In this way, the temperature can be set freely and processing can be performed to obtain an amorphous metal with desired characteristics.

By rotating the feed roll 11 and the winder 12 on which the wound amorphous metal 2 is mounted, the heat treatment can be performed continuously.

Second embodiment> The apparatus used in the second embodiment will be explained with reference to FIG.

In this embodiment, an amorphous metal toroidal core formed into a so-called donut shape is heat treated to remove distortion.

A ceramic wire rod guide 3 is inserted into the hollow portion of the coil 1, and both ends of the wire rod guide 3 are fixed to the main body of the apparatus by fixing arms 8.8. This fixed arm 8.8 can be released from the fixed state at will in order to supply and collect the annular amorphous metal 2. That is, when supplying the amorphous metal 2, the fixed arm 8 located above the wire rod-shaped guide 3 is released, and the amorphous metal 2 is inserted into the fixed arm 8.

On the other hand, when recovering the amorphous metal 2 after the heat treatment, the amorphous metal 2 is removed by releasing the fixed arm 8 located below the wire rod-shaped guide 3. Note that the fixed arm 8 can be provided with a deceleration mechanism or a locking mechanism for adjusting the passing speed of the amorphous metal 2.

The other configurations and operations are the same as those of the first embodiment described above, and will therefore be omitted.

〔Effect of the invention〕

According to the present invention, since the amorphous metal is inductively heated by the magnetic field induced by the coil, electric power can be concentrated only in the necessary parts, which is economical. Also, unlike an electric furnace, which is an indirect heating type, temperature control can be performed quickly, and processing using induction heating can reduce losses compared to when processing with an electric furnace. .

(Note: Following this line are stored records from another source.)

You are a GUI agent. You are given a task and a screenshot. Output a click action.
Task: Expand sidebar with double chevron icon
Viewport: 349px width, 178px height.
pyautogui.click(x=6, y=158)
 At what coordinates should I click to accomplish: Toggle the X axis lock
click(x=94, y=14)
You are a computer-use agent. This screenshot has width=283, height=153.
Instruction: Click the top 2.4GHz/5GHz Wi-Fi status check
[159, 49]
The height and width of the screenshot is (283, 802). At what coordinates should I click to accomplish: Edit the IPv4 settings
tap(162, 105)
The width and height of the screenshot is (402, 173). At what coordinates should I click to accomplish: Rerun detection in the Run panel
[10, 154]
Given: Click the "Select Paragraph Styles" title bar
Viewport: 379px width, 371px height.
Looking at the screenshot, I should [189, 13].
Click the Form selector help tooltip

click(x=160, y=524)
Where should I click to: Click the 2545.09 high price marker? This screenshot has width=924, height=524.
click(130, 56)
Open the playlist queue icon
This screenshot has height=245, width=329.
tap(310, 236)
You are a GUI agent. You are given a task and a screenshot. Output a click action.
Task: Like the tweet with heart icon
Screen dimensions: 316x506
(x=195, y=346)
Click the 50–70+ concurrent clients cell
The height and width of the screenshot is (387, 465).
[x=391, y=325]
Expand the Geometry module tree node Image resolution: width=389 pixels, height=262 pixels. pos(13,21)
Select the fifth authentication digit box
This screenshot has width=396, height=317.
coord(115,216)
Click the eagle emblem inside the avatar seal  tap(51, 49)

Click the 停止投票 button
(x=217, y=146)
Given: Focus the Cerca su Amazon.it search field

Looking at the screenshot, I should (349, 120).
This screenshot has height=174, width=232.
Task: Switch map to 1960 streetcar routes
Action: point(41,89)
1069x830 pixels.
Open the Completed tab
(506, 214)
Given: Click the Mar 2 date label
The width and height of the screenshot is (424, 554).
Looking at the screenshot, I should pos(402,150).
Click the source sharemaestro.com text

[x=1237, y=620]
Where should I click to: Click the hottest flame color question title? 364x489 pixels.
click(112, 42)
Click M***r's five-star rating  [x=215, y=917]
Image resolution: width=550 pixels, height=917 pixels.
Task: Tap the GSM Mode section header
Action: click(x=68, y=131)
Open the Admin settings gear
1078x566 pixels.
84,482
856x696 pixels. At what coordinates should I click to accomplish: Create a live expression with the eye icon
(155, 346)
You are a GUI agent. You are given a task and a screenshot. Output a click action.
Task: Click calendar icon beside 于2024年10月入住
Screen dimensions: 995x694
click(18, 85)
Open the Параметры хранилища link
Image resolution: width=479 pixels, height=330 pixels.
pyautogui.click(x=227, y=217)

[Brief explanation of drawings]

FIG. 1 is a block diagram of the first embodiment, and FIG. 2 is a block diagram of the second embodiment. FIGS. 3 and 4 are graphs comparing heat treatment times. FIG. 5 is a graph comparing DC magnetization characteristics. 1... Coil 2... Amorphous metal... Wire bar-shaped guide as a conveyance device... Output control unit 0 as a control device... Temperature sensor... Feed roll 2 as a conveyance device... As a conveyance device Winder

Claims (6)

[Claims] (1) A method for heat treating an amorphous metal, which comprises passing the amorphous metal through a coil to which a high-frequency current is applied, and heating the amorphous metal by induction. (2) Claim 1 characterized in that the amorphous metal is in the form of a band and is fed sequentially to pass through the coil.
The method of heat treatment of amorphous metal described above. (3) The means for passing the amorphous metal through the coil to which a high-frequency current is applied is characterized in that a wire rod-shaped guide is installed in the coil, and a ring-shaped amorphous metal is inserted through the wire rod-shaped guide. The method of heat treating an amorphous metal according to claim 1. (4) The method for heat treating an amorphous metal according to claim 3, wherein the wire rod-shaped guide is a non-conductor. (5) In the process of inductively heating the amorphous metal by continuously passing the amorphous metal through a coil to which a high-frequency current is applied, detecting the temperature of the amorphous metal, and controlling the high-frequency current according to this temperature, 2. The method of heat treating an amorphous metal according to claim 1, wherein the temperature of the amorphous metal is maintained within a predetermined range. (6) A coil connected to a high-frequency power source, a conveying device for passing the amorphous metal through the coil, a temperature sensor for detecting the temperature of the amorphous metal passing through the coil, and a temperature sensor that detects the temperature of the amorphous metal passing through the coil. A heat treatment apparatus for amorphous metal, comprising: a control device for controlling the output of the high-frequency power source.